- WHAT YOU NEED TO DO -
For every line below, output the text exactly and leave out images.

- SOURCE MATERIAL -

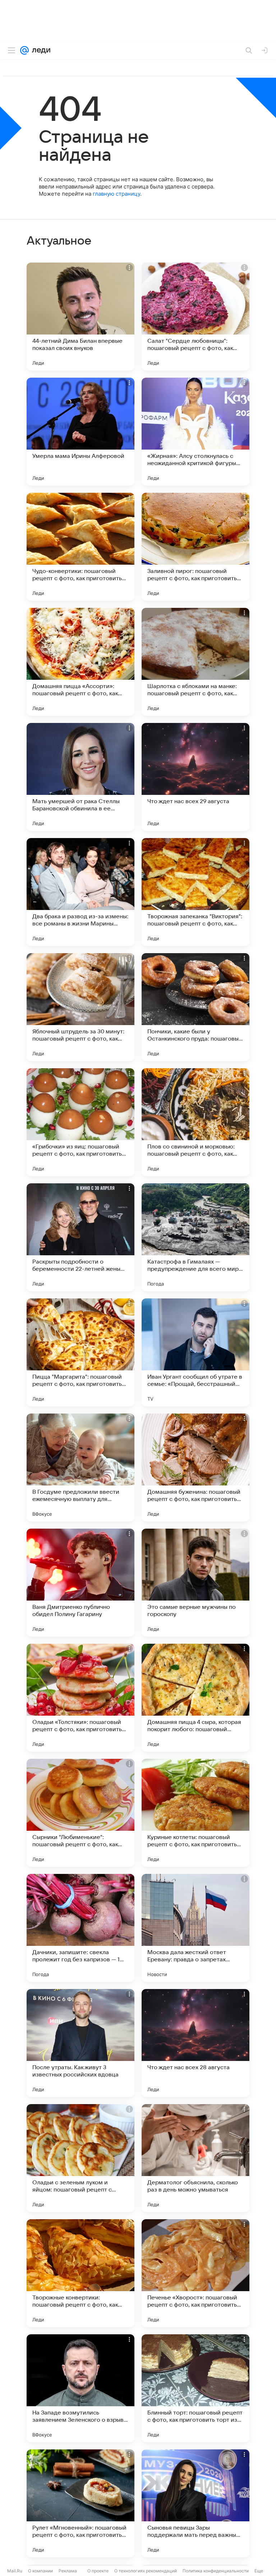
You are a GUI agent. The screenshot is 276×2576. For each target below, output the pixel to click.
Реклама (68, 2570)
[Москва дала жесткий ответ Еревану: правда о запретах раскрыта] (195, 1928)
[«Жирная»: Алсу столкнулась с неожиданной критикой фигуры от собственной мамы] (195, 432)
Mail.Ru (14, 2570)
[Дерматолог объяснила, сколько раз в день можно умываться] (195, 2158)
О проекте (98, 2570)
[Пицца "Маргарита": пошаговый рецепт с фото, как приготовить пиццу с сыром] (80, 1352)
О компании (40, 2570)
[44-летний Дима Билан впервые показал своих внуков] (80, 316)
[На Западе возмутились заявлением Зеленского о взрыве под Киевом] (80, 2388)
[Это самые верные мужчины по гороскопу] (195, 1583)
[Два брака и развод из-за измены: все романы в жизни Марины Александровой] (80, 892)
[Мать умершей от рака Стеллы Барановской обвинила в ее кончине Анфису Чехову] (80, 777)
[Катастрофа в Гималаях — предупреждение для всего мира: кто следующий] (195, 1237)
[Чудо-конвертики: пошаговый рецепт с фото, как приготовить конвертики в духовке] (80, 547)
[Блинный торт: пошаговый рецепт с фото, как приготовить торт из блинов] (195, 2388)
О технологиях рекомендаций (145, 2570)
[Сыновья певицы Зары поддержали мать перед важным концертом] (195, 2503)
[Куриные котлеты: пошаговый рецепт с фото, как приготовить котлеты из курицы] (195, 1813)
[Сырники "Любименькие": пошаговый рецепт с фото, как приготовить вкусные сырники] (80, 1813)
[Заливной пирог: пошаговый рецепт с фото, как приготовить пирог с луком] (195, 547)
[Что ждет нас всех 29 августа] (195, 777)
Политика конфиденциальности (216, 2570)
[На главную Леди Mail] (39, 50)
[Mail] (24, 50)
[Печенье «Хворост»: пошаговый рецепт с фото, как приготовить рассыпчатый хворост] (195, 2273)
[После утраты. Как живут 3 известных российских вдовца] (80, 2043)
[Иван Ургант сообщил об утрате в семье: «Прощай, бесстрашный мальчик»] (195, 1352)
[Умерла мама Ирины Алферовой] (80, 432)
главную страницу (116, 193)
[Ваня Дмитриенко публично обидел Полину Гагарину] (80, 1583)
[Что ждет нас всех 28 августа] (195, 2043)
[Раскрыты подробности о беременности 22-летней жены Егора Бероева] (80, 1237)
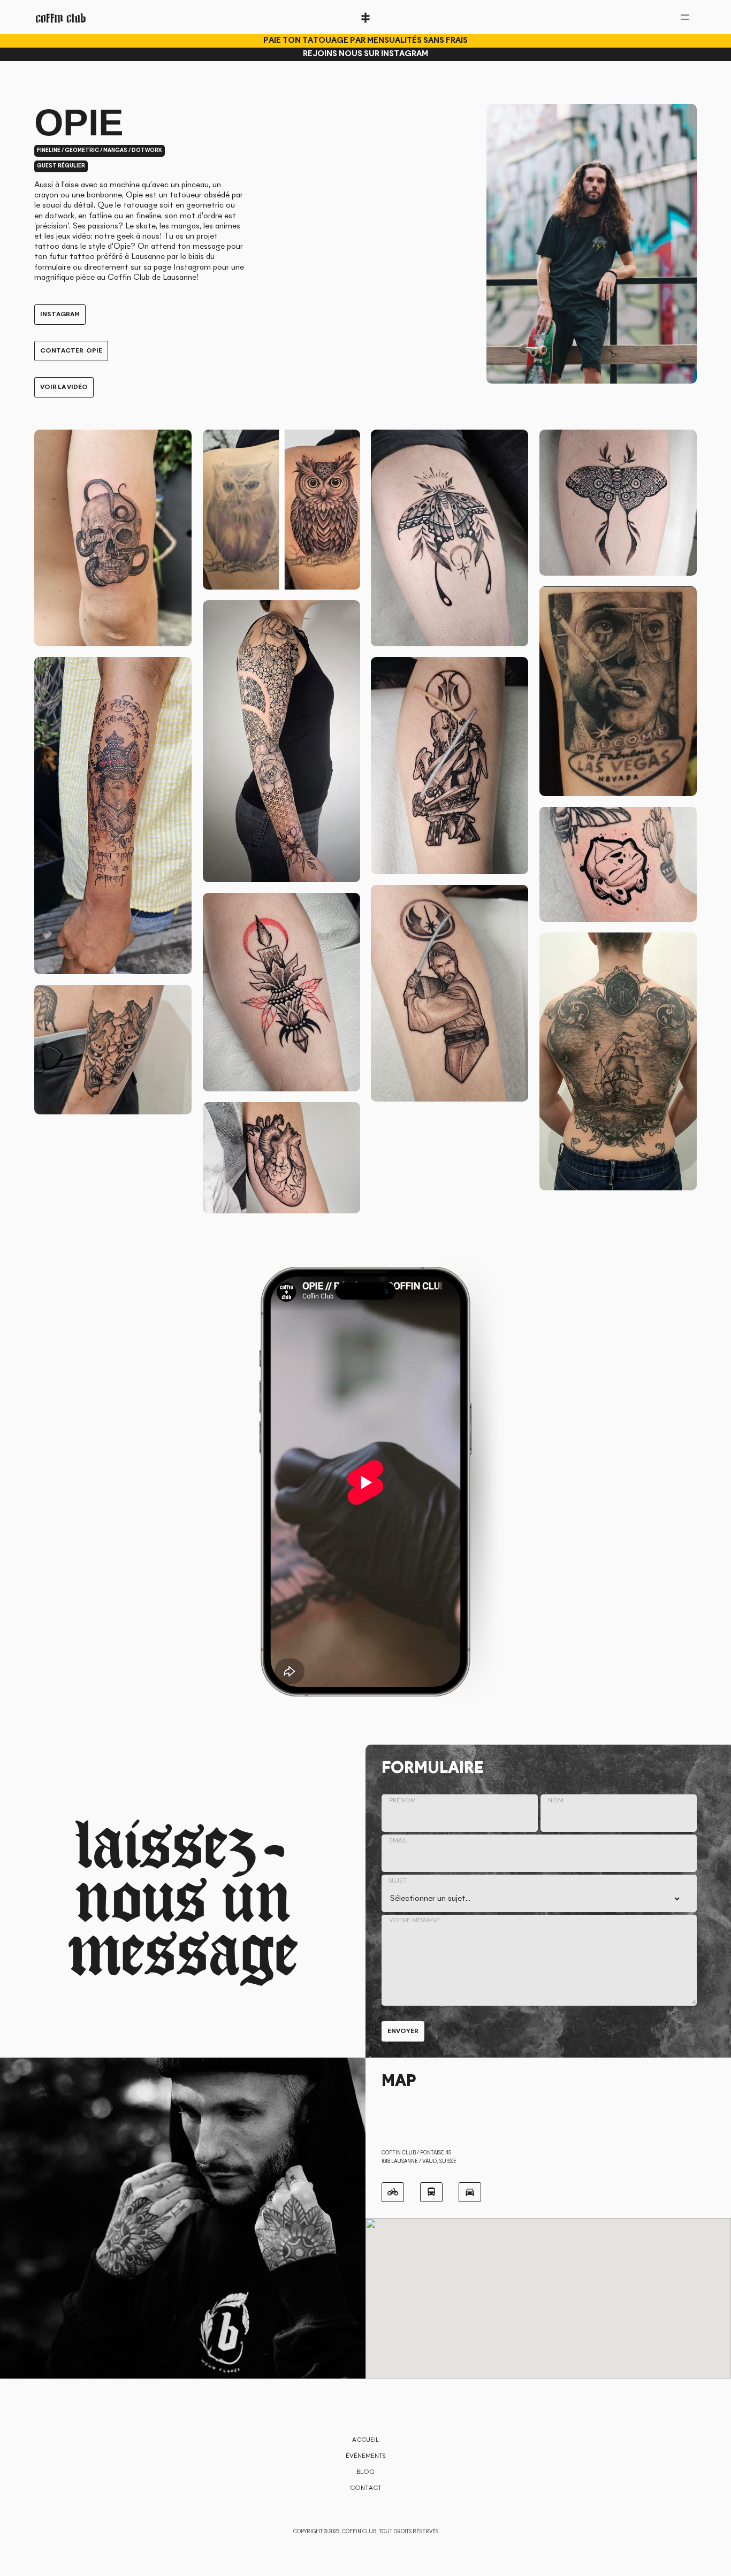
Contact (366, 2488)
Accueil (365, 2440)
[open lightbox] (113, 538)
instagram (60, 314)
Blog (365, 2472)
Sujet (398, 1881)
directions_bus (431, 2192)
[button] (448, 1650)
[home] (61, 17)
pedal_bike (392, 2192)
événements (365, 2456)
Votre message (414, 1920)
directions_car (470, 2192)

- ANSWER TO THIS TASK -
You are a GUI agent. The screenshot is 276×2576. For each target below, output the pixel to click.
Реклама (68, 2570)
[Москва дала жесткий ответ Еревану: правда о запретах раскрыта] (195, 1928)
[«Жирная»: Алсу столкнулась с неожиданной критикой фигуры от собственной мамы] (195, 432)
Mail.Ru (14, 2570)
[Дерматолог объяснила, сколько раз в день можно умываться] (195, 2158)
О проекте (98, 2570)
[Пицца "Маргарита": пошаговый рецепт с фото, как приготовить пиццу с сыром] (80, 1352)
О компании (40, 2570)
[44-летний Дима Билан впервые показал своих внуков] (80, 316)
[На Западе возмутились заявлением Зеленского о взрыве под Киевом] (80, 2388)
[Это самые верные мужчины по гороскопу] (195, 1583)
[Два брака и развод из-за измены: все романы в жизни Марины Александровой] (80, 892)
[Мать умершей от рака Стеллы Барановской обвинила в ее кончине Анфису Чехову] (80, 777)
[Катастрофа в Гималаях — предупреждение для всего мира: кто следующий] (195, 1237)
[Чудо-конвертики: пошаговый рецепт с фото, как приготовить конвертики в духовке] (80, 547)
[Блинный торт: пошаговый рецепт с фото, как приготовить торт из блинов] (195, 2388)
О технологиях рекомендаций (145, 2570)
[Сыновья певицы Зары поддержали мать перед важным концертом] (195, 2503)
[Куриные котлеты: пошаговый рецепт с фото, как приготовить котлеты из курицы] (195, 1813)
[Сырники "Любименькие": пошаговый рецепт с фото, как приготовить вкусные сырники] (80, 1813)
[Заливной пирог: пошаговый рецепт с фото, как приготовить пирог с луком] (195, 547)
[Что ждет нас всех 29 августа] (195, 777)
Политика конфиденциальности (216, 2570)
[На главную Леди Mail] (39, 50)
[Mail] (24, 50)
[Печенье «Хворост»: пошаговый рецепт с фото, как приготовить рассыпчатый хворост] (195, 2273)
[После утраты. Как живут 3 известных российских вдовца] (80, 2043)
[Иван Ургант сообщил об утрате в семье: «Прощай, бесстрашный мальчик»] (195, 1352)
[Умерла мама Ирины Алферовой] (80, 432)
главную страницу (116, 193)
[Ваня Дмитриенко публично обидел Полину Гагарину] (80, 1583)
[Что ждет нас всех 28 августа] (195, 2043)
[Раскрыты подробности о беременности 22-летней жены Егора Бероева] (80, 1237)
Contact (366, 2488)
Accueil (365, 2440)
[open lightbox] (113, 538)
instagram (60, 314)
Blog (365, 2472)
Sujet (398, 1881)
directions_bus (431, 2192)
[button] (448, 1650)
[home] (61, 17)
pedal_bike (392, 2192)
événements (365, 2456)
Votre message (414, 1920)
directions_car (470, 2192)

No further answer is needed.